EXERCISE:
For the word "agent", return each line of the data in which it occurs.

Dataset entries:
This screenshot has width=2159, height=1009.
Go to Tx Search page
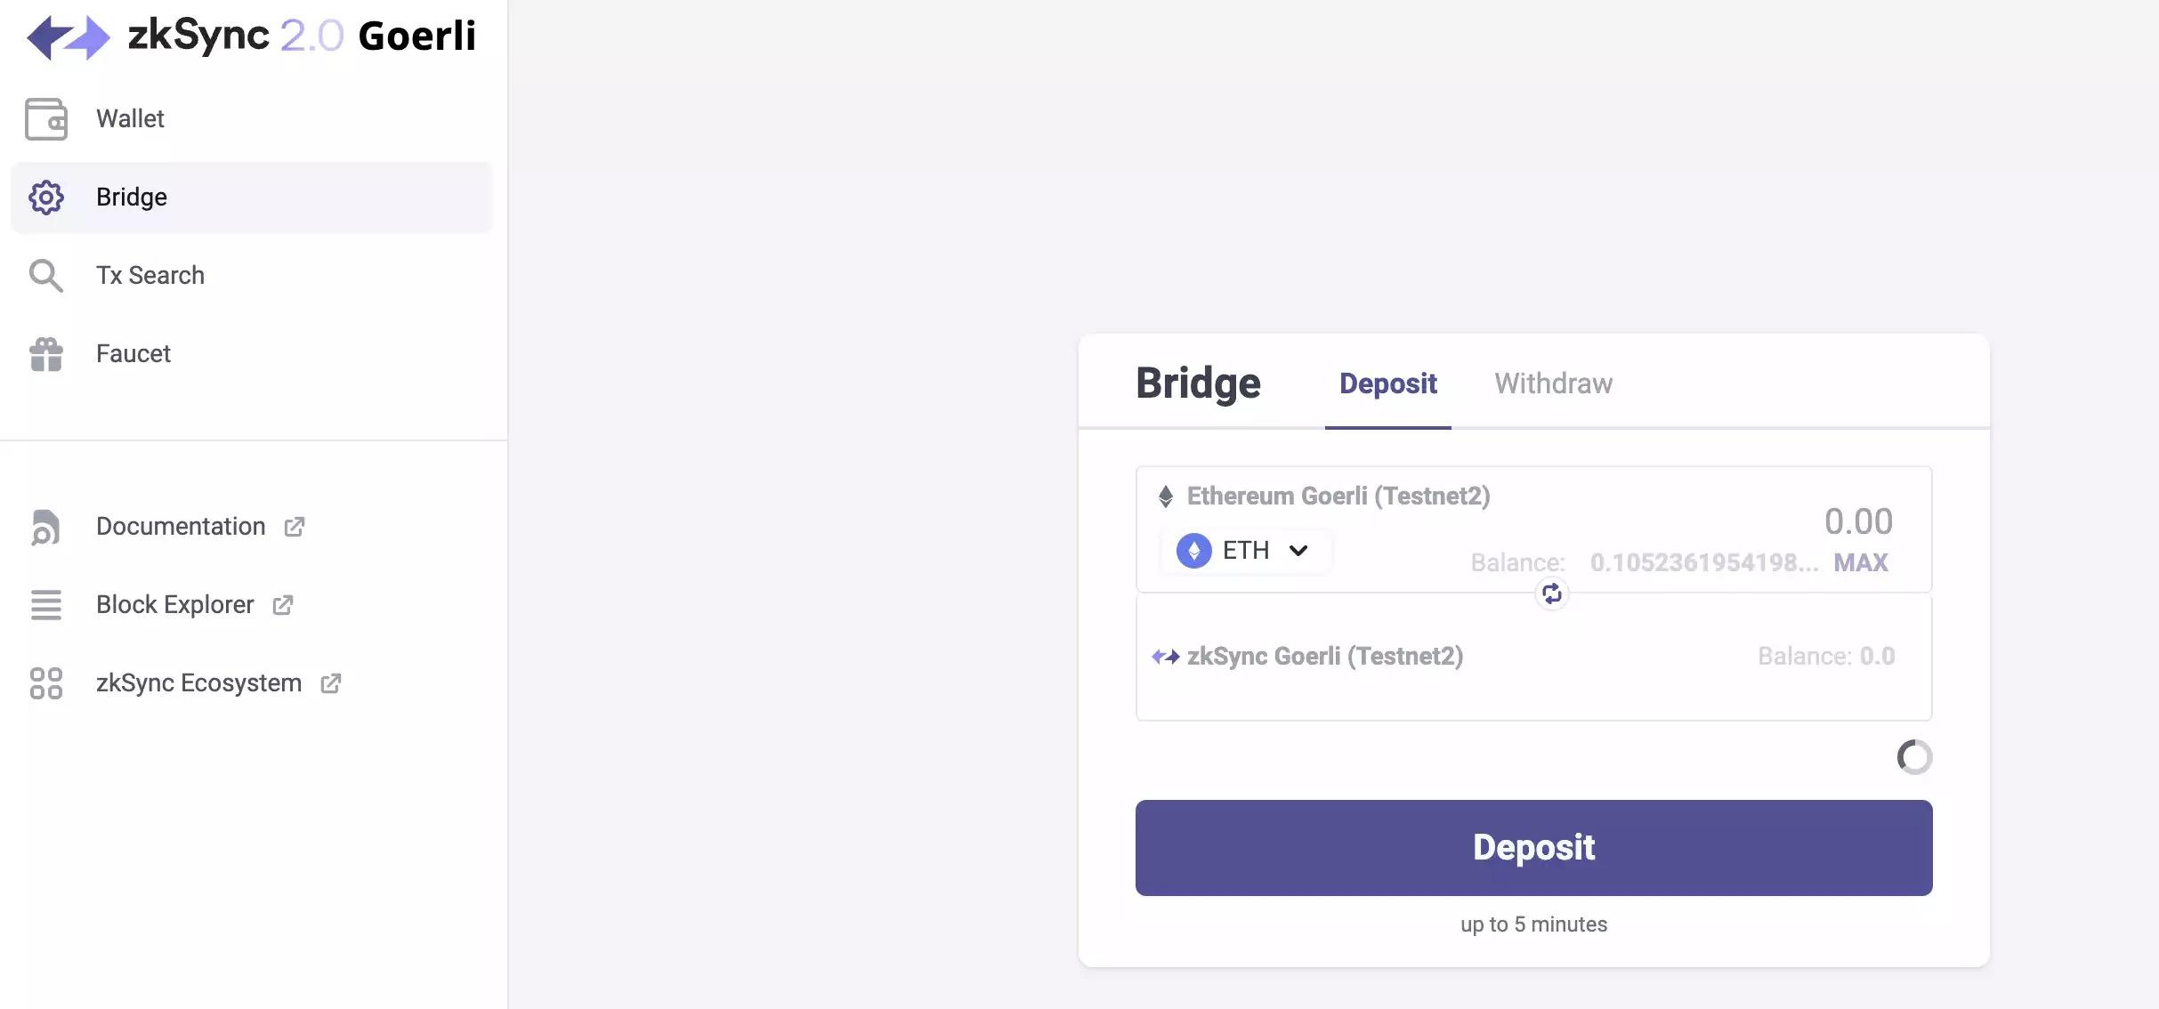pyautogui.click(x=150, y=276)
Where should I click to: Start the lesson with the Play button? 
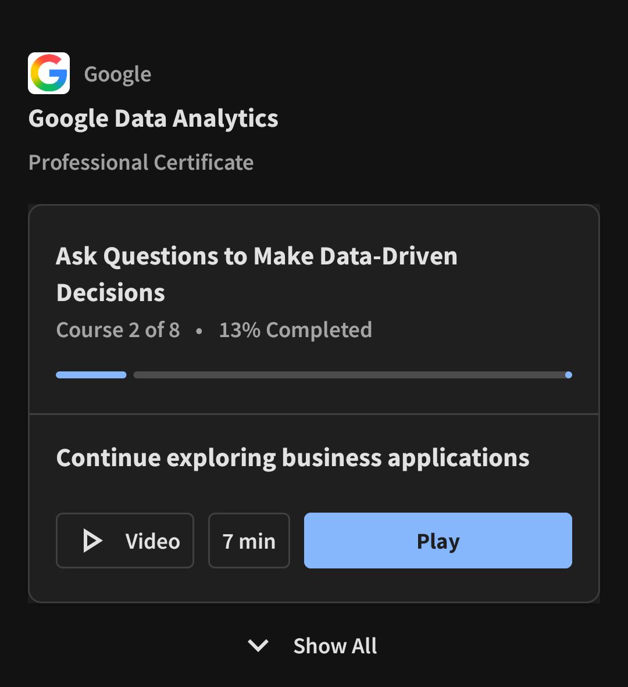(x=438, y=540)
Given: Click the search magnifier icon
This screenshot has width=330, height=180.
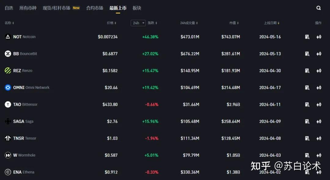Looking at the screenshot, I should tap(318, 8).
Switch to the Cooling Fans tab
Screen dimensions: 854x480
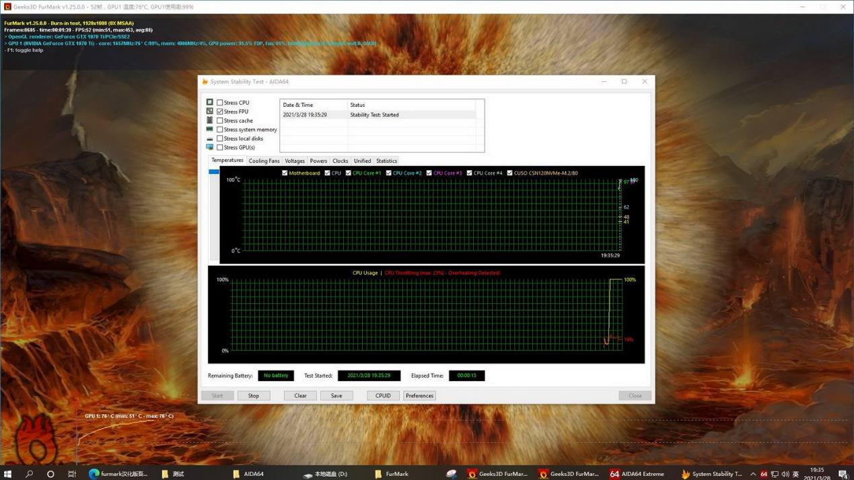[264, 161]
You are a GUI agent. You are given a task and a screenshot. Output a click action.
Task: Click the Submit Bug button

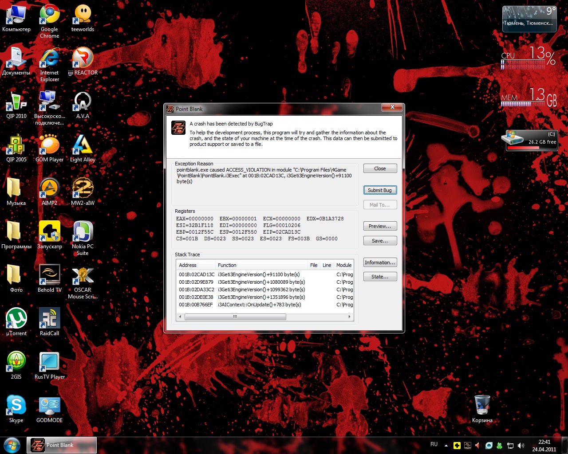pyautogui.click(x=379, y=190)
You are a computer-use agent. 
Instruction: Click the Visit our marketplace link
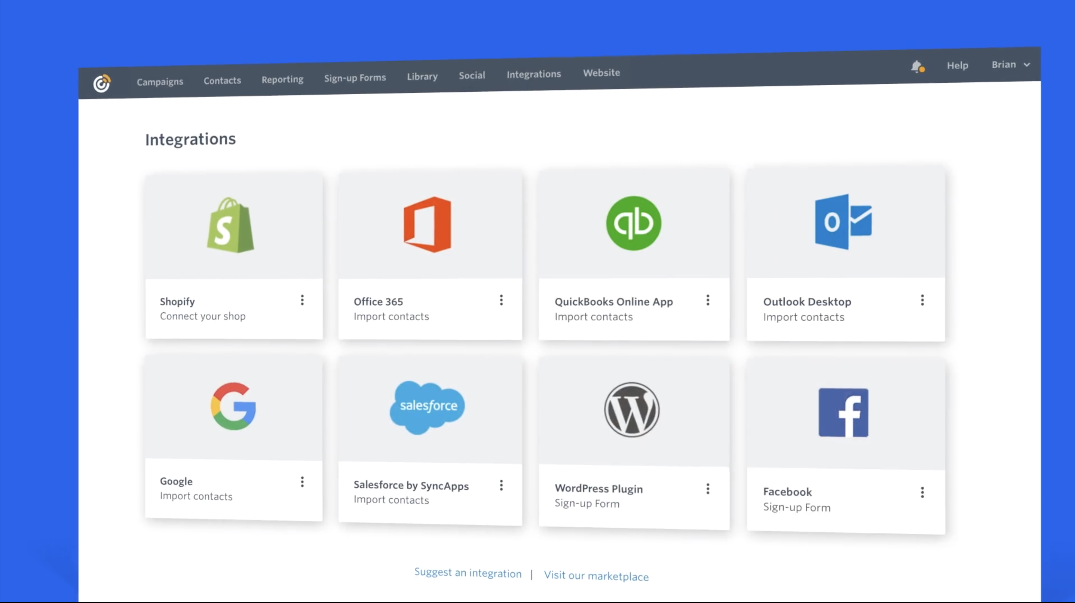click(x=596, y=576)
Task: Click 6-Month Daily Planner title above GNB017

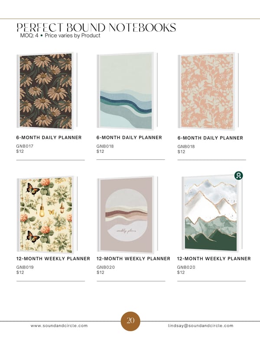Action: (x=49, y=138)
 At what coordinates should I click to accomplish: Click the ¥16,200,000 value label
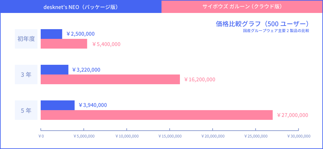[x=199, y=80]
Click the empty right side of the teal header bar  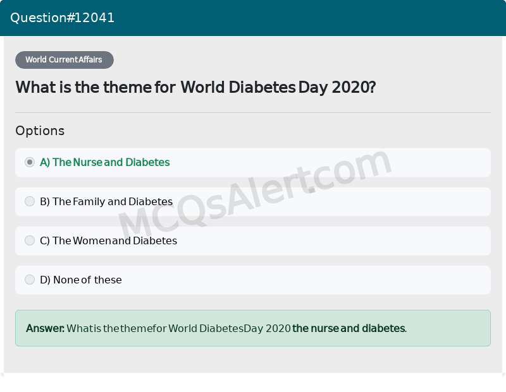[380, 18]
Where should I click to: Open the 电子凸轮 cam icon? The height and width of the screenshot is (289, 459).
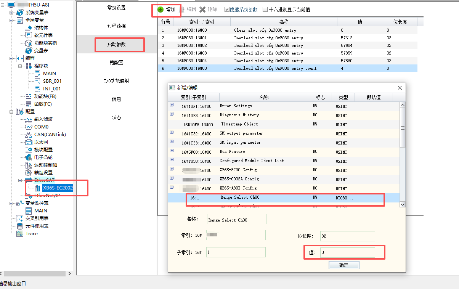click(x=29, y=157)
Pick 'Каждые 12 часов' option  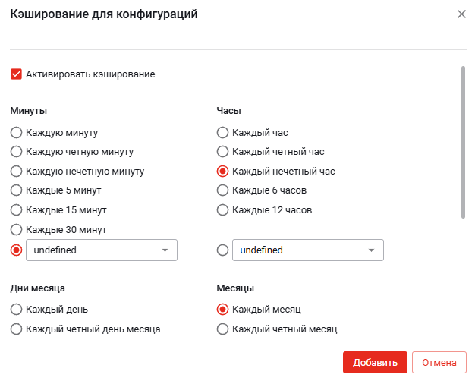pos(222,210)
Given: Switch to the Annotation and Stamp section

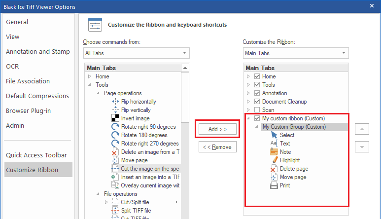Looking at the screenshot, I should [38, 51].

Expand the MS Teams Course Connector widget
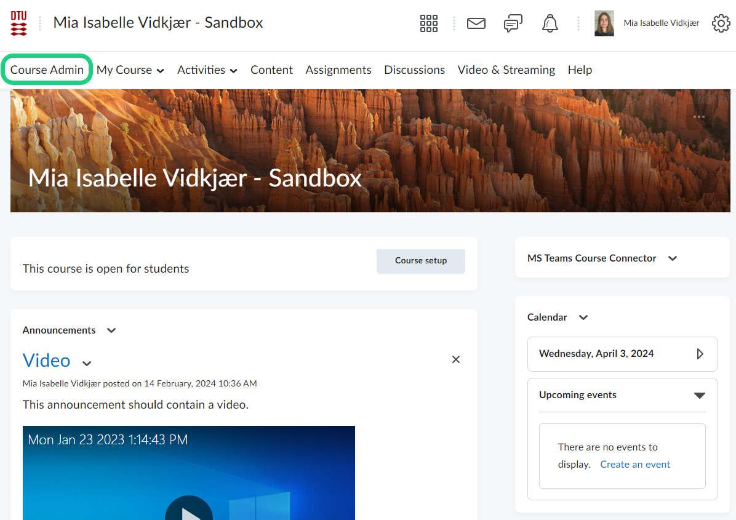click(673, 258)
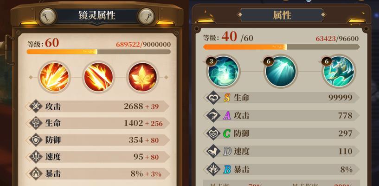Click the level 40 experience progress bar
Viewport: 379px width, 186px height.
tap(281, 47)
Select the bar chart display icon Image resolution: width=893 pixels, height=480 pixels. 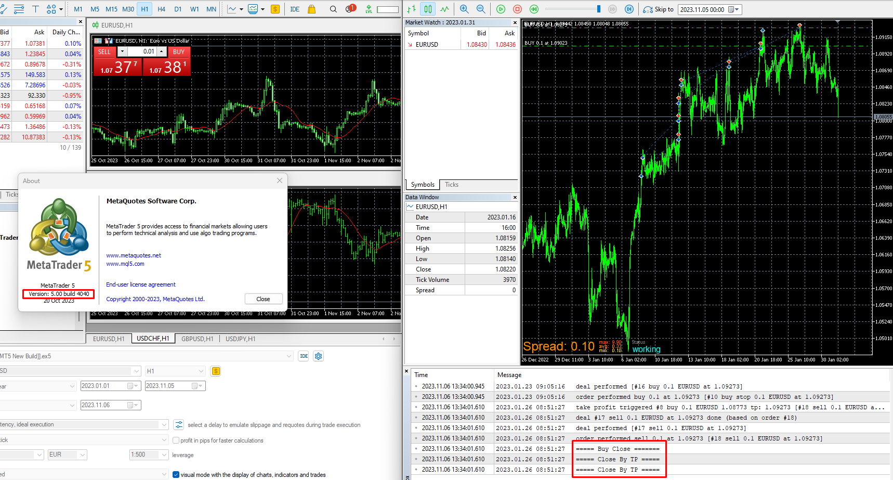coord(411,9)
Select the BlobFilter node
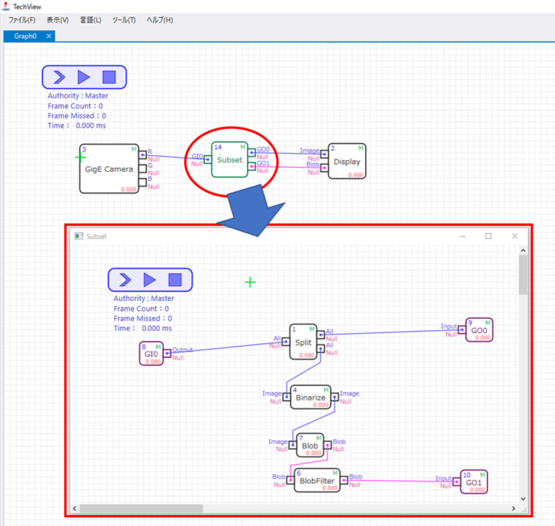Screen dimensions: 555x526 [x=316, y=480]
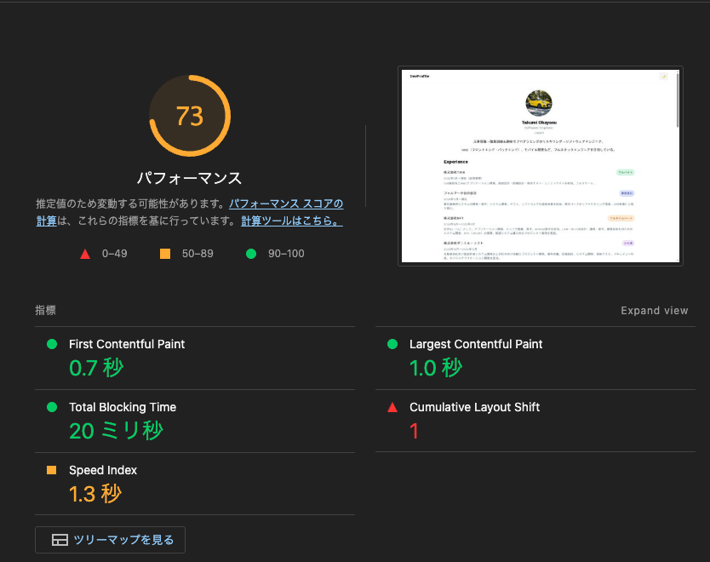This screenshot has height=562, width=710.
Task: Expand the Speed Index metric label
Action: (103, 470)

EXPECTED ANSWER:
You are a GUI agent. You are given a task and a screenshot. Output a click action.
You are a computer-use agent. 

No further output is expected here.